Nerad was referring to President Barack Obama’s car task force, which steered Chrysler into bankruptcy on April 30 and set a June 1 deadline for GM to finish restructuring outside of court. The panel said it wasn’t involved in the dealer cuts.
Dumping dealers isn’t part of the cuts in costs and debt at GM and Chrysler. Instead, “underperforming” stores, as GM put it, were targeted to ensure the automakers’ future retail networks will be stronger for when the companies reorganize.
Both GM and Chrysler, as well as Obama’s auto task force, have maintained that the automakers needed to shed dealers because the outlets have been costing the companies too much money. Mark LaNeve, GM’s North American sales chief, whether wittingly or unwittingly shot that excuse full of holes:
“Too many dealers, in actuality, is not the problem,” LaNeve said on a May 15 conference call. “We’ve got too little industry and too little sales we have to contend with.”

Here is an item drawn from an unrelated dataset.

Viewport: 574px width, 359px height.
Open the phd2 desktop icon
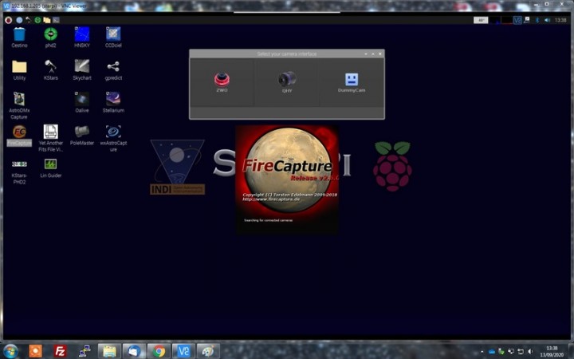point(50,34)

Whoa, wait a minute. We’ve heard dealers say that, but this is the first time to my recollection that a member of the corporate management team has admitted it. The man in charge of GM sales in North America says that too many dealers is not the problem, while the government panel directing the dismantling of both companies and the official line being spouted by the companies maintains otherwise. Who has it right here? A car guy or a committee of people who don’t know anything about the auto business and the companies who are subservient to it?
To answer that question, we need to know how much dealers cost the car companies. Watch the video of this report from Chris Cotter of Fox Business, as he relates that closing the dealerships “will do absolutely nothing to affect Chrysler’s bottom line”:
“These dealerships are all self-contained. The buildings they own are leased. The vehicles are essentially owned by Chrysler Financial. They pay on the note. All their marketing expense, parts, service, all contained within the dealer. So there’s a lot of misunderstanding out there of what good that will actually do, and in some cases, many people feel like it will even do harm.”

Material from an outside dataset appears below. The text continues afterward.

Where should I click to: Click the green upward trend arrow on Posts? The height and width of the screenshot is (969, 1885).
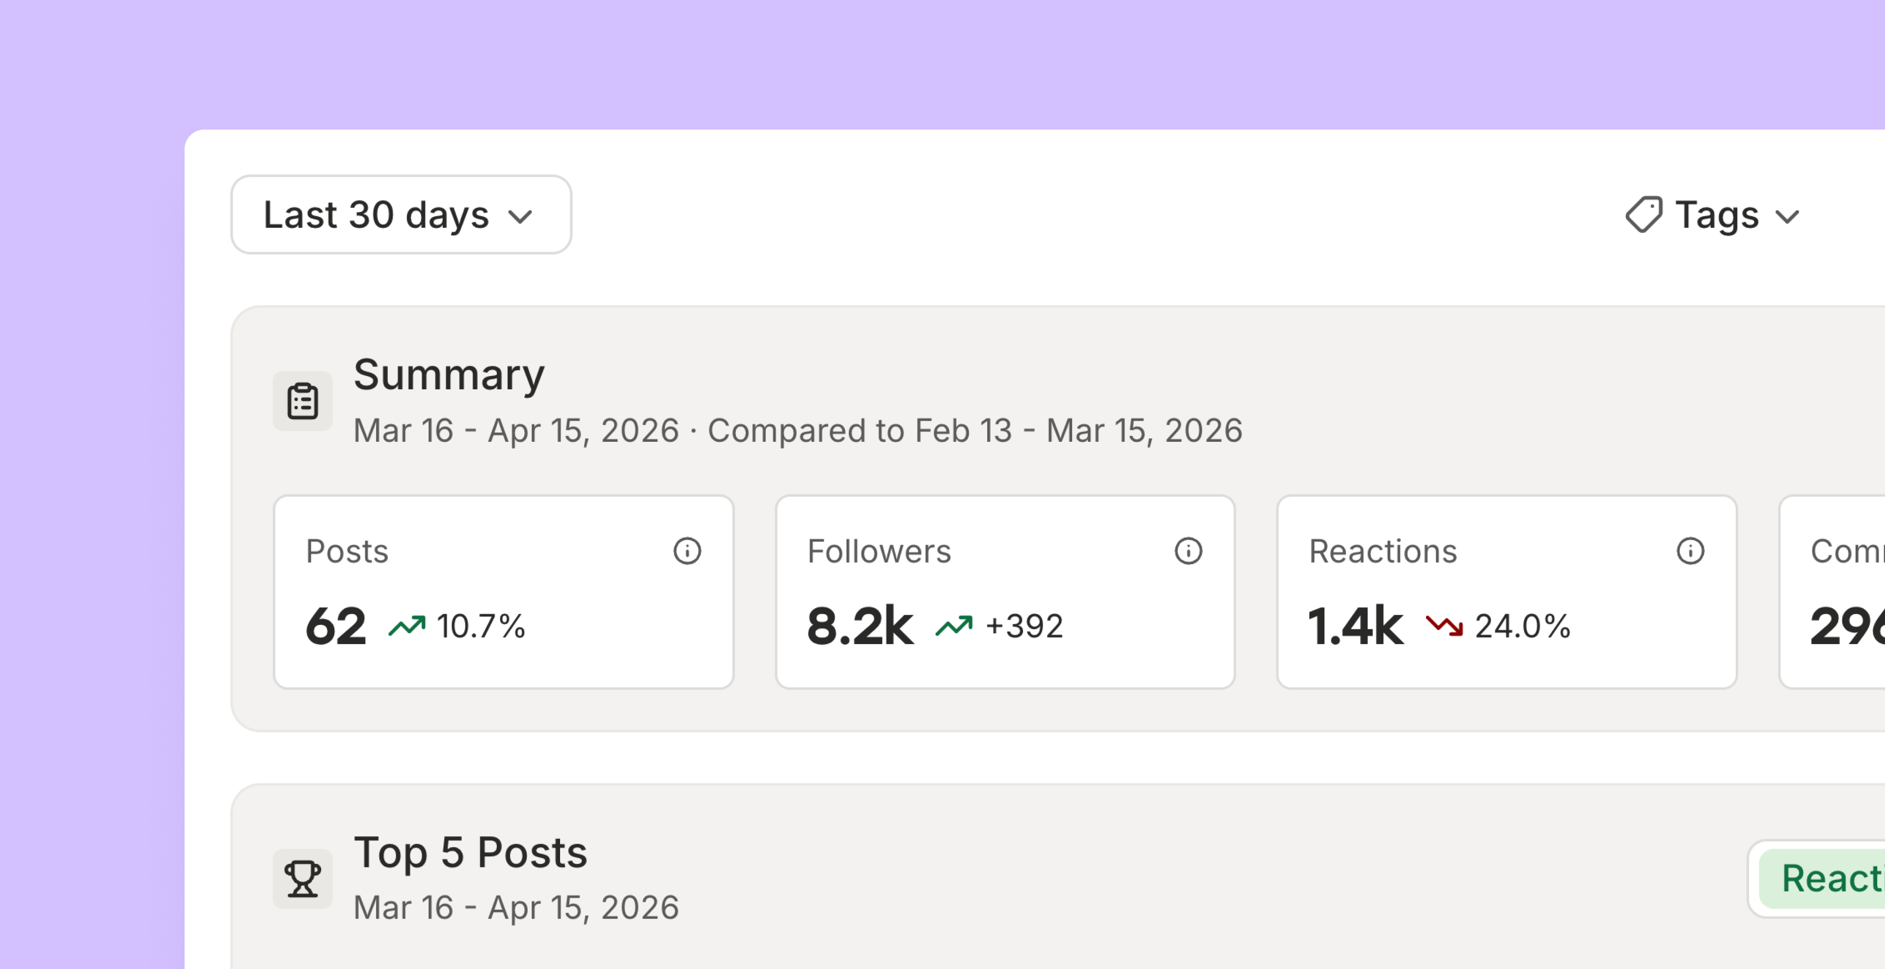(x=407, y=626)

Yesterday we reported on some of the harm that closing the dealers is causing.
Let’s review. Dealers pay for the franchises, training, special tools and equipment for the shop (the mechanics pay for their own tools), etc. So we see that dealers actually cost Chrysler relatively little money, and closing them will not, as the dealer in the report said, affect the corporate bottom line.
So why close any dealers at all? The answer is that some dealerships have to be closed so that the ones remaining will be more profitable. But if that’s the case, then why, as evidence presented to the bankruptcy court clearly shows, are many very profitable dealerships which fit Chrysler’s own profile for staying open, being closed instead?
So far, Chrysler hasn’t been able to answer that question. When you ask the Obama administration the same question, they refer you back to Chrysler. The anecdotal evidence overwhelmingly says that there is no good answer to the question, which leaves only bad ones.
As a number of bloggers and Chrysler dealers who are having the rug pulled out from under them have maintained all along, the appearance is that politics is playing a major role in determining which MOPAR dealers are being shut down and which ones are being allowed to retain their franchises. The administration’s apologists at HuffPo and other Obama fan sites dismiss this, but they won’t address the facts which have been brought to light by a relatively small but dedicated group of bloggers. We eagerly await the results of Zero Hedge’s test of Chrysler dealerships to determine if the ones being shuttered fit the criteria laid out in the company’s Project Alpha and Project Genesis programs. If they do not, there will be hell to pay.